When you begin the process of filling out your application through PTCAS, you’ll notice that in the supporting information section, it’ll ask for all of your experiences, achievements, and licenses and certifications. Some of the schools themselves will even require a resume.
For some people, especially non-traditional students, this section can make one a little nervous. If you’re working a full-time job, for example, you don’t have time to do any extracurricular activities for school. I certainly didn’t, and it had been too long for me to be able to write down that I was a president for a creative writing club or even that I had my own magazine at one point.
The only thing you might be doing is that job. Or you might be a traditional student working part-time, but you feel your job in, say, fast food, isn’t relevant at all to your application or even to your resume, if the school requires one.
I know I struggled with the experiences and achievements part, because I don’t have much of neither. As it turns out, everything that you’ve done recently matters. For the experiences, I put down that I am a personal trainer at such and such place, and I also did a little bit of volunteering (it really wasn’t much, but it still looks good). For the achievements, the only thing I had were Dean’s List awards. Whatever you have, put it down. When it came to licenses and certifications, I put down every personal training-related one that I had, even the specialty ones that don’t take much effort to earn. I encourage you, if you haven’t already, to get certified in CPR/First Aid/AED because that’s one certification you can put down, and you’ll need it anyway once you start clinicals.
If you have not done anything of note and you have time (you should because how else will you fit in PT school?) go out and find ways to volunteer, as any and all volunteering opportunities can be added to the application. All this section shows is that you’re well-rounded and are more than just physical therapy. You don’t want to be only that. You want to show you have a life outside of school, outside of work even, and that you can balance. It’s not a section I would ignore just because you don’t have anything. All it takes is a weekend or two at a soup kitchen.
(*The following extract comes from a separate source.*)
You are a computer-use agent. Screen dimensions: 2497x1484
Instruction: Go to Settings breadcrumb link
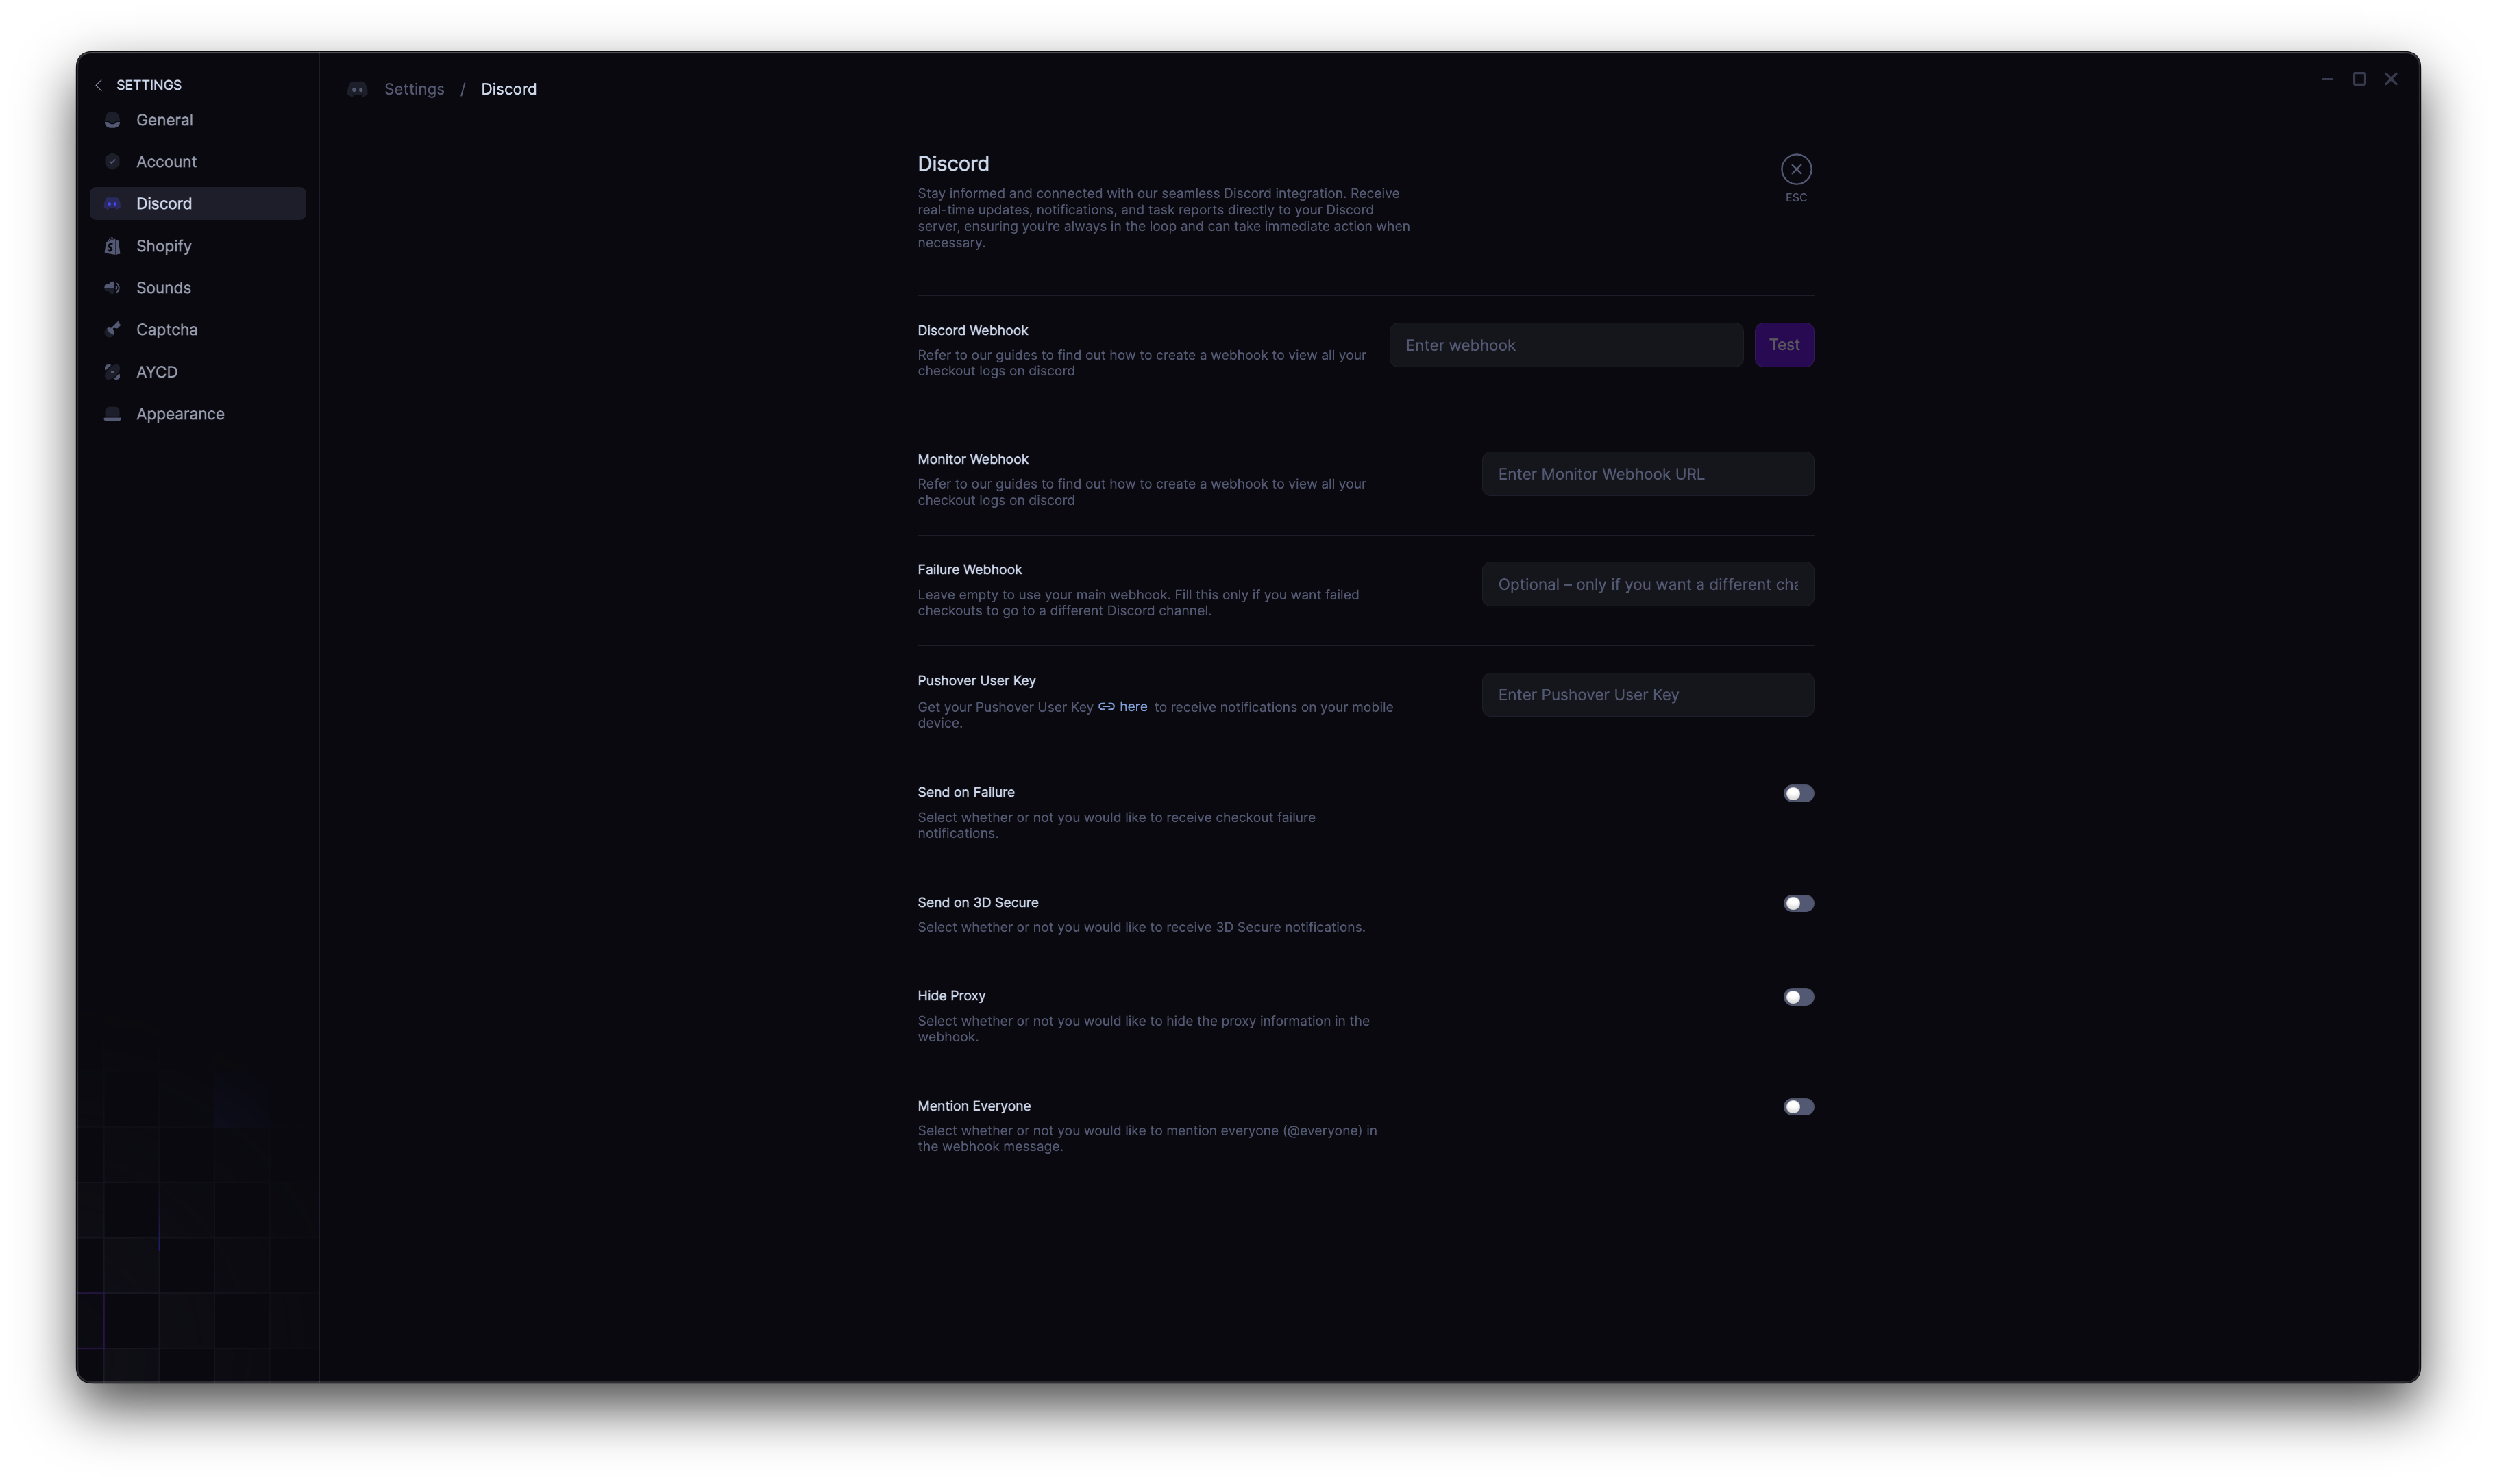pyautogui.click(x=413, y=89)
But let’s get to the difficult part. You’ve been working in retail for five years. For the most part, it’s just another job to earn a little bit of money and maybe pay a few bills. All you’ve been doing is stocking shelves. How can that demonstrate leadership traits when you feel like all you primarily do is what you’re told? Well, don’t entirely disregard this job just because it has nothing to do with physical therapy and you feel like it’s the easiest job on Earth you could teach a 3-year-old in less than five minutes.
Demonstrating leadership isn’t always about telling people what to do or putting yourself so out there that all attention is on you. Being a stocker is in the field of customer service, and what do you have to do? Sometimes you have to serve the customer. You can highlight that in your resume or somewhere in the application. Highlight times where you went above and beyond serving a customer (you better have at least one experience of this in your job).
For example, even though I’m a personal trainer, when times are slow, I sometimes go up to the welcome desk and help them out, especially when they are busy. Sometimes this involves helping them out with tasks they’re having issues juggling because of customers, or dealing with customers themselves. For example, I recently learned how to do a guest pass, and that’s not part of my description as a personal trainer. Do I remember it? Not exactly, as I learned it right before COVID-19 hit. But I learned it in an attempt to help them out more as they are always in need of it.
So if you haven’t yet, find out ways you can go above and beyond at your job. Do not do this only to put this on your application; it is a useful skill to have as a physical therapist. It’s a great habit to have, one that will allow you to deliver excellent care to your patients instead of being just a therapist who treats and kicks the patient out the door when everything is said and done.
If you work a job as a stocker and see someone who looks confused, take the initiative and ask what you can do to help them. Put some out-of-reach items in the basket for that person using a motorized scooter.
Always be looking for opportunities to take the initiative, no matter what job you have.
You’ve done a lot more than you know that you can add to your resume. And last, make sure that when writing down what you did, whether it be for the application itself or a resume, that you write down your experiences in such a way that leadership traits are conveyed. So brainstorm everything that you did, write it down, and spice it up.